- WHAT TO WORK ON
Could you reproduce every record below exactly as it stands?

- PROVIDED ENTRIES
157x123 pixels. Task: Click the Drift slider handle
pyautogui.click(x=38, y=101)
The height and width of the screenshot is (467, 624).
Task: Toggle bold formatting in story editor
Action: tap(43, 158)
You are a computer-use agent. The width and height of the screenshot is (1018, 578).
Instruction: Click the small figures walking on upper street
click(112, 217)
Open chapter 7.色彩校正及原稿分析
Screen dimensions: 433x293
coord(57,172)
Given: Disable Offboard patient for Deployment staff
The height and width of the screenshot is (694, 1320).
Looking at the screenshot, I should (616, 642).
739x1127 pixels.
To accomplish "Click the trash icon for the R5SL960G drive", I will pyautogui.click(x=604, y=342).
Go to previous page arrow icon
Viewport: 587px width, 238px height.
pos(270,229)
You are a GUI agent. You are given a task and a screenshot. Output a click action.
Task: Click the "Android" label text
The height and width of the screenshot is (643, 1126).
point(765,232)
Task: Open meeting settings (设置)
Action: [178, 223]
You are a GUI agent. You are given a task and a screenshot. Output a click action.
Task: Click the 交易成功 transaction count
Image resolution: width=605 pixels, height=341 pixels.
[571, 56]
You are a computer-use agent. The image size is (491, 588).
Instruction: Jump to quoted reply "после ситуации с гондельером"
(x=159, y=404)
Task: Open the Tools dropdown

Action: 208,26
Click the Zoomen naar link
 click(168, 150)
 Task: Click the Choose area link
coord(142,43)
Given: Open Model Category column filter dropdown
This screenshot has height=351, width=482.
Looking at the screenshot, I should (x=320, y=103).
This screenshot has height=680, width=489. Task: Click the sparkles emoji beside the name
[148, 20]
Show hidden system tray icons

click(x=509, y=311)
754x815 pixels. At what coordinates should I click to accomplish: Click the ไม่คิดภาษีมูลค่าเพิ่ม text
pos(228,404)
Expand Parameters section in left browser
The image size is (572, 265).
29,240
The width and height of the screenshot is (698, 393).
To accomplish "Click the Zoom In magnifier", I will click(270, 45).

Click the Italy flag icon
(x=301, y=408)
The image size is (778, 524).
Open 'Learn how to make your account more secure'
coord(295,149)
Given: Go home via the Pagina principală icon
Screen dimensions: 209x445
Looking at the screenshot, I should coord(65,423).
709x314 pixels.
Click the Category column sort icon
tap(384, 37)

- RESPONSE AREA
157x123 pixels. Task: Click the Drift slider handle
pyautogui.click(x=38, y=101)
The height and width of the screenshot is (467, 624).
Task: Toggle bold formatting in story editor
Action: tap(43, 158)
You are a computer-use agent. The width and height of the screenshot is (1018, 578).
Instruction: Click the small figures walking on upper street
click(112, 217)
Open chapter 7.色彩校正及原稿分析
Screen dimensions: 433x293
coord(57,172)
Given: Disable Offboard patient for Deployment staff
The height and width of the screenshot is (694, 1320).
Looking at the screenshot, I should (616, 642).
739x1127 pixels.
To accomplish "Click the trash icon for the R5SL960G drive", I will pyautogui.click(x=604, y=342).
Go to previous page arrow icon
Viewport: 587px width, 238px height.
pos(270,229)
You are a GUI agent. You are given a task and a screenshot. Output a click action.
Task: Click the "Android" label text
The height and width of the screenshot is (643, 1126).
point(765,232)
Task: Open meeting settings (设置)
Action: [178, 223]
You are a GUI agent. You are given a task and a screenshot. Output a click action.
Task: Click the 交易成功 transaction count
Image resolution: width=605 pixels, height=341 pixels.
[571, 56]
You are a computer-use agent. The image size is (491, 588).
Instruction: Jump to quoted reply "после ситуации с гондельером"
(x=159, y=404)
Task: Open the Tools dropdown

Action: 208,26
Click the Zoomen naar link
 click(168, 150)
 Task: Click the Choose area link
coord(142,43)
Given: Open Model Category column filter dropdown
This screenshot has height=351, width=482.
Looking at the screenshot, I should (x=320, y=103).
This screenshot has height=680, width=489. Task: Click the sparkles emoji beside the name
[148, 20]
Show hidden system tray icons

click(x=509, y=311)
754x815 pixels. At what coordinates should I click to accomplish: Click the ไม่คิดภาษีมูลค่าเพิ่ม text
pos(228,404)
Expand Parameters section in left browser
The image size is (572, 265).
29,240
The width and height of the screenshot is (698, 393).
To accomplish "Click the Zoom In magnifier", I will click(270, 45).

Click the Italy flag icon
(x=301, y=408)
The image size is (778, 524).
Open 'Learn how to make your account more secure'
coord(295,149)
Given: Go home via the Pagina principală icon
Screen dimensions: 209x445
Looking at the screenshot, I should coord(65,423).
709x314 pixels.
Click the Category column sort icon
tap(384, 37)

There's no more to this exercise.